MGM Growth Properties: A Bad Gamble

| About: MGM Growth (MGP)
This article is now exclusive for PRO subscribers.


MGM Growth Properties, an arm of MGM Resorts International, has debuted with a successful IPO which has raised over $1 billion.

While MGM has casinos in Macau and across the United States, it is dependent on its casinos in Las Vegas, a potential diversification risk.

MGM and MGM Growth Properties have incurred significant debt to build multiple casinos, but it is possible none of them will open this year.

Investors should pass on this stock for now, but may take a further look if it falls from its current value.

MGM Growth Properties (NYSE:MGP), a captive REIT of MGM Resorts International, debuted with the biggest IPO of the year on Tuesday. The company raised $1.05 billion according to the Wall Street Journal, selling 50 million shares at a price of $21 per share.

This is notable, as it's only the second company to IPO this year above $1 billion. That matters because of the paucity of IPOs we've seen in 2016, which makes this flotation paticularly lucrative.

But MGP had aimed for $21 as a high estimate, and its current success is both good news for the company and the current IPO market. But while a strong start is good, how will this REIT hold up as a stock over the long term? Is this a sign of investors' confidence in MGP's casinos, or is this a rush by investors interested in investing in the first stocks to come out after this long IPO drought?

A dependency on Las Vegas?

MGM split off MGP last year after pressure from activist funds, but MGM will own 76 percent of MGP even after the IPO. For now, MGP controls nine resorts and The Park, a Las Vegas outdoor dining and entertainment district which debuted this month.

The key point about these resorts is that MGM is extremely dependent on the health of its Las Vegas casinos. Its own SEC filing shows that 62 percent of the 2015 MGM resort revenue came from Las Vegas. 26 percent was from Macau, and the remaining 12 percent came from regional resorts located in Detroit and Mississippi.

So in order to evaluate MGP, we need to background check Las Vegas's future economic prospects, and how MGP might choose to diversify and expand its business.

Las Vegas's future economic prospects are pretty good. On one hand, Nevada's economy has stabilized since it was hit hard in the 2008 recession. Personal income is up and unemployment has declined to 5.8 percent over the past few months. Furthermore, the number of visitors to Vegas increased in 2015 by 900,000. This set new records and indicates that despite the development of potential regional gambling operations, Vegas continues to draw in tourists and gamblers from across the globe.

MGP's current plans for growth are more problematic. MGM is currently constructing two casinos, MGM National Harbor in Maryland and MGM Springfield in Massachusetts. National Harbor is expected to open before February 2017 and Springfield will open in 2018. These two casinos will fall under MGP purview upon completion.

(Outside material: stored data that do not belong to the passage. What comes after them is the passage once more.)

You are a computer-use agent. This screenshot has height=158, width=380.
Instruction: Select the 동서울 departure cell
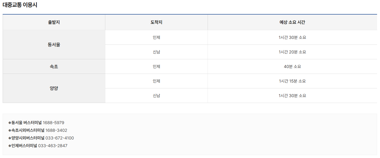(x=54, y=45)
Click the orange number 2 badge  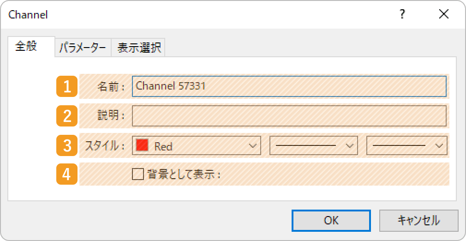click(67, 116)
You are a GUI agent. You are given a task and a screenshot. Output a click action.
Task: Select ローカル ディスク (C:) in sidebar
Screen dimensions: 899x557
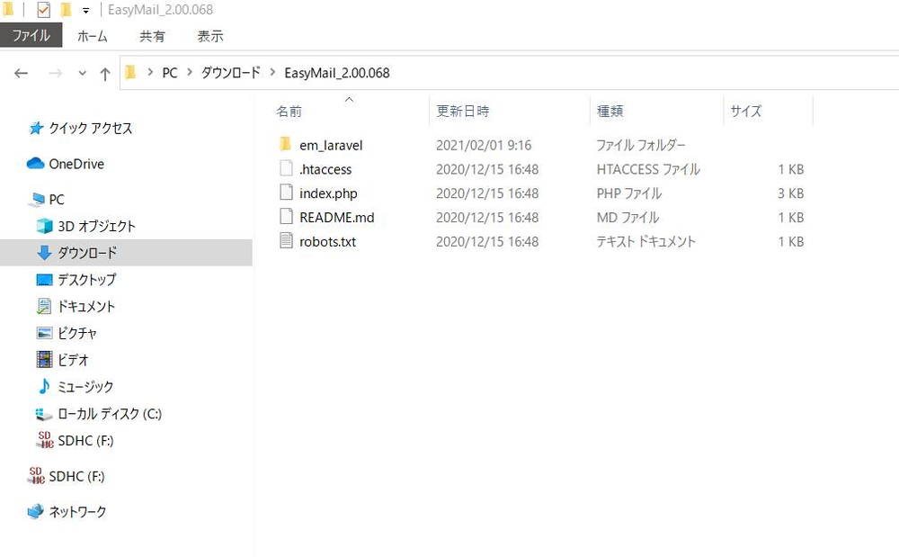click(x=109, y=414)
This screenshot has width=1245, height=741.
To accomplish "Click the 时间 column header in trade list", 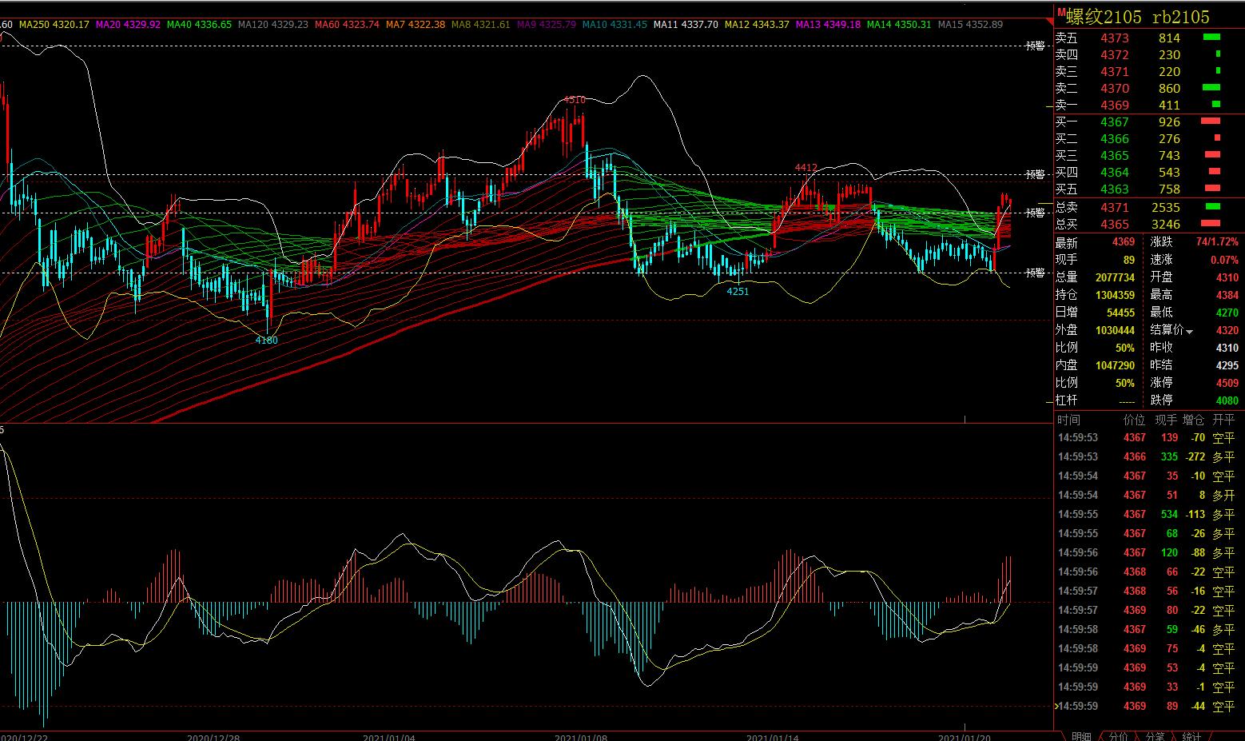I will pos(1068,420).
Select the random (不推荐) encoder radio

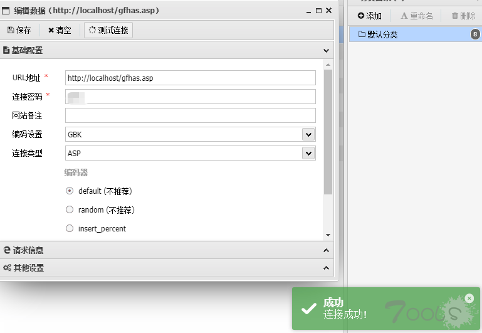(x=70, y=210)
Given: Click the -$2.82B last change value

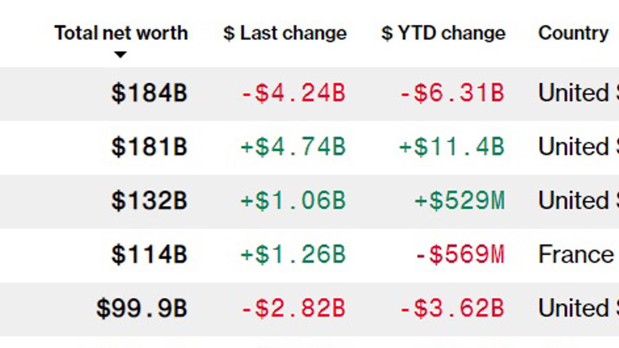Looking at the screenshot, I should [x=293, y=309].
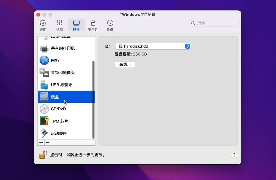Switch to the 选项 (Options) tab
276x180 pixels.
coord(59,25)
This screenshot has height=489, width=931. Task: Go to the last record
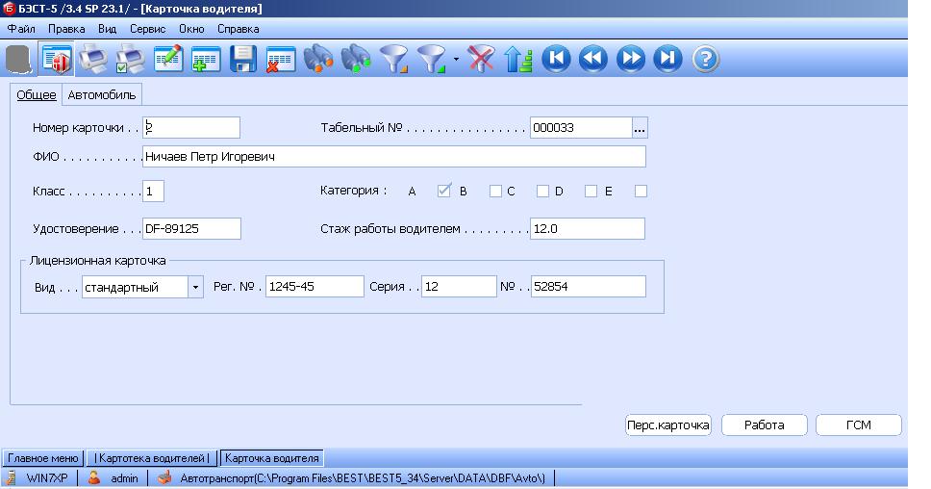667,60
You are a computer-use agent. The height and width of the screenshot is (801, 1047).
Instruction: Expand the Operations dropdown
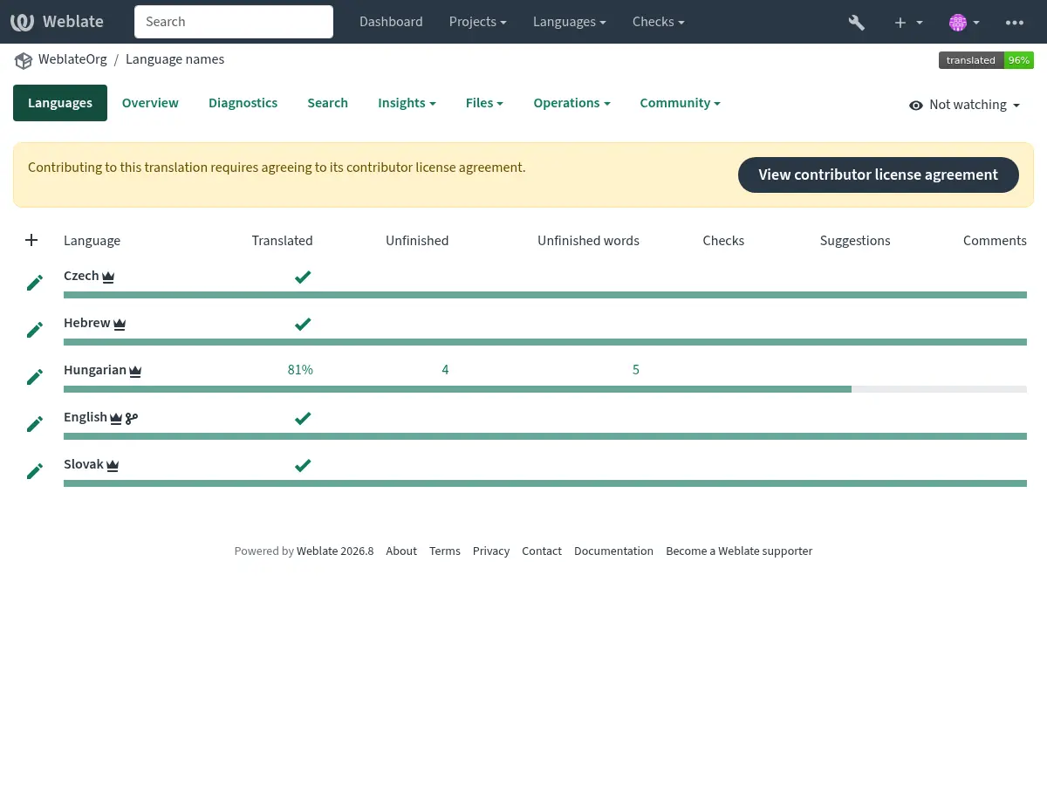(x=571, y=103)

But beyond these two casinos which will not be open for some time, MGP will just be waiting around for some time. And additional growth is absolutely crucial because MGP and MGM have a significant debt problem.

Handling a debt problem

While MGP did not exist in 2014, a look at the past financial numbers of the casinos which MGP now controls is very concerning. MGP would have had a net loss of $246 million in 2014 and $261 million in 2015.

And as a result, MGP plans to use the money raised by this IPO to pay off the debts of both MGP and MGM. According to the SEC filing, MGP will create an Operating Partnership which "will use the proceeds to repay $868.1 million of the approximately $4.0 billion of indebtedness under the Bridge Facilities it assumed from MGM."

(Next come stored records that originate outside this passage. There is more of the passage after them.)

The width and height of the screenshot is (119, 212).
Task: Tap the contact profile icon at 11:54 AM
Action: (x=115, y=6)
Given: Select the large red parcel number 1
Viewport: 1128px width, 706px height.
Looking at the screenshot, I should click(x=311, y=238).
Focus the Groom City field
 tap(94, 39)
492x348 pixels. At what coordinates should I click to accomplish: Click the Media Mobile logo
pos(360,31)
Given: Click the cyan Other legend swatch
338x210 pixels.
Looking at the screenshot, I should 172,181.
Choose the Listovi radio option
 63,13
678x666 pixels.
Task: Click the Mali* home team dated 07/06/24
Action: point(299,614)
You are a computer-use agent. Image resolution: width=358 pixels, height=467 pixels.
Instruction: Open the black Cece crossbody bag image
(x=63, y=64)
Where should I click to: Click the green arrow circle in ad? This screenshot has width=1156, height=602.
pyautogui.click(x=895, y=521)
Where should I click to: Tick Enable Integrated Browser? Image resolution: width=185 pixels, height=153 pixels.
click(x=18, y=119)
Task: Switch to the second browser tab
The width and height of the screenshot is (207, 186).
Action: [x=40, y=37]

Now as noted, MGM is in debt because it is constructing multiple casinos for the benefit of MGP. But it is going to need more growth than this, and I do not see a good answer to the question of where that growth is going to come from.

Don't buy

If MGP had debuted poorly, say to $15 to $18, I might suggest giving the company a shot in the hope that the stock would rise. But its impressive beginning is in fact a problem. With little growth potential for the foreseeable future and its dependence on the Las Vegas economy, it is difficult to see how this IPO will continue to rise over the long term.

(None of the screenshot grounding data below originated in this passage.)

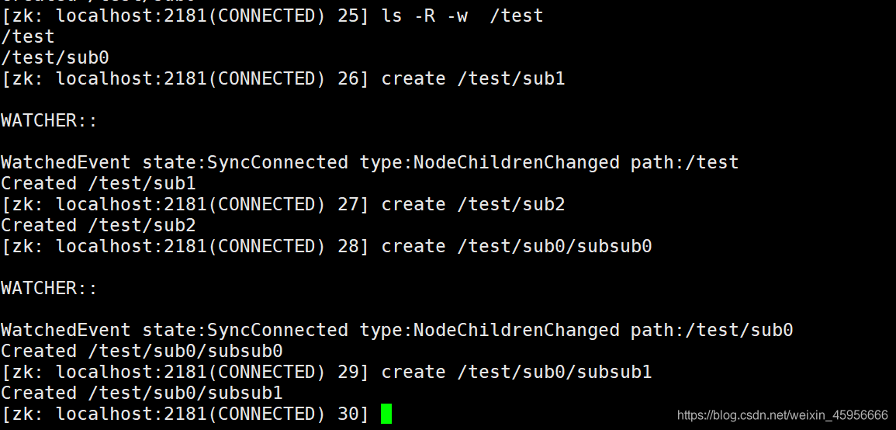The height and width of the screenshot is (430, 896).
Task: Click the "ls -R -w /test" command text
Action: click(462, 16)
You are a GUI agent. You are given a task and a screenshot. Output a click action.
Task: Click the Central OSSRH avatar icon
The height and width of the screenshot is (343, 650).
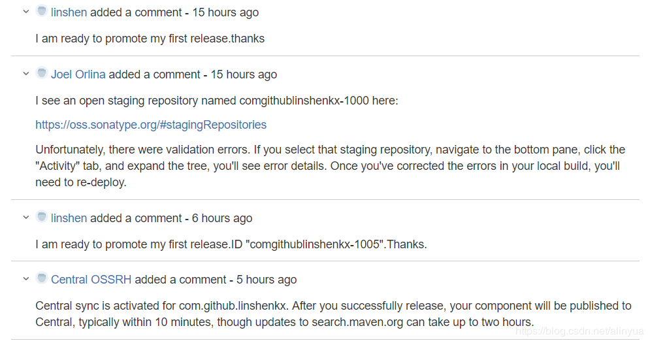(x=42, y=278)
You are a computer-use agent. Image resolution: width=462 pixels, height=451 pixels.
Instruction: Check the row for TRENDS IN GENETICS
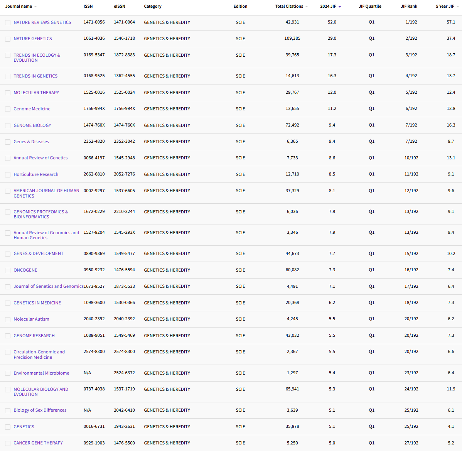[x=8, y=76]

And while MGP is the largest IPO of this year, there are other upcoming IPOs which should attract investors. Dell Secureworks will debut next week with an IPO which hopes to raise about $150 million, and American Renal Associates Holding Inc. hopes to raise more than $160 million. Either of those companies for now appear to have greater growth potential and should be targeted more heavily than MGP.

But MGP is not a bad stock. If the value falls off from its current strong start to the level mentioned above, then perhaps investors should take a second look at it.

Disclosure: I/we have no positions in any stocks mentioned, and no plans to initiate any positions within the next 72 hours.

I wrote this article myself, and it expresses my own opinions. I am not receiving compensation for it. I have no business relationship with any company whose stock is mentioned in this article.